Het grootste kant-en-klare succes tijdens de feestdagen? De Viennetta. Deze industriële ijstaart belandt volgens de verkoopcijfers bij miljoenen huishoudens in Europa op de feesttafel. Renson begrijpt – tegen haar winkel in – waarom: ‘Er zit eigenlijk echt alles in voor een goed dessert, van fris ijs tot een laagje krokante chocolade. Je hebt van die zuinige mensen die erop staan om telkens alle desserts zelf te maken, maar dan zijn die nooit echt lekker. Dan denk ik: koop dan liever een Viennetta, dat kost ook niets.’

Houd die wijsheid in gedachten wanneer je zou struikelen over dat plakje halfgesmolten ijstaart.

© Alice de Groot

3. De bewuste kok (nichecategorie: de tradwife)

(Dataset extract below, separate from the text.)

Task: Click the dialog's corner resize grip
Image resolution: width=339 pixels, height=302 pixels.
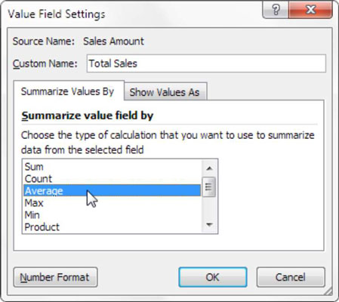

Het afgelopen jaar stonden verschillende mensen op die zich afzetten tegen (ultra)bewerkte voeding. Terwijl wetenschappers en journalisten dat deden vanuit gezondheidsmotivatie, deden de zogenaamde tradwifes op TikTok dit vanuit een hang naar meer traditionele waarden. Waar Ottolenghi een goeroe is voor millennials met prestatiedrang, is een influencer als Nara Smith dat voor ultraconservatieve vrouwen. Zelf confituur maken van vruchten uit je tuin: gezellig. Zelf boter karnen als basis voor je taarten: een roep om hulp.

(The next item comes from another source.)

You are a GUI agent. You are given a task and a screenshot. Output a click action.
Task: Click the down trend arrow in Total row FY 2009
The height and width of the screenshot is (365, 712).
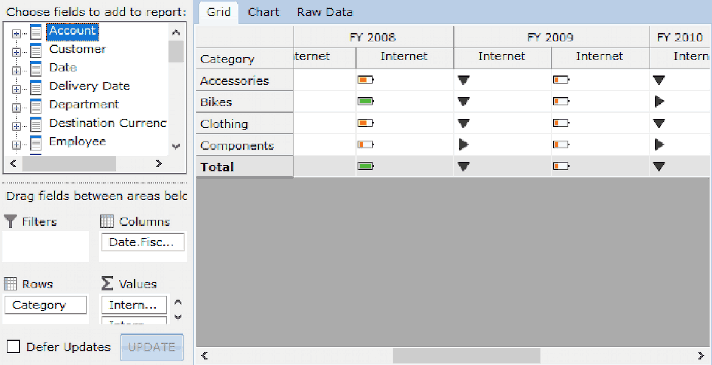pyautogui.click(x=463, y=167)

‘Ik hoop dat mensen inderdaad weer bewuster zullen omgaan met ingrediënten’, zegt Janny van der Heijden. ‘Niet vanuit die traditionele insteek, maar omdat het belangrijk is om te weten wat we eten. Bij kant-en-klare producten heb je dat niet. De Amerikaanse socioloog Michael Pollan zegt het met een eerder boude stelling: ‘Het maakt niet uit wat je eet, als je het maar zelf maakt.’ Daardoor zijn zowel jij als je gasten zich veel bewuster van het hele proces achter een dessert. Het is niet omwille van het teruggaan naar oude waarden, maar als tegenstem tegen de vele kleur- en smaakstoffen die we helemaal niet nodig hebben. De kant-en-klaarmarkt heeft voor een smaakvervlakking gezorgd. Door de vele toevoegingen kennen mensen vaak het originele product niet meer. Denk maar aan de smaak van industriële vanille: een groot verschil met hoe dat ingrediënt eigenlijk echt smaakt.’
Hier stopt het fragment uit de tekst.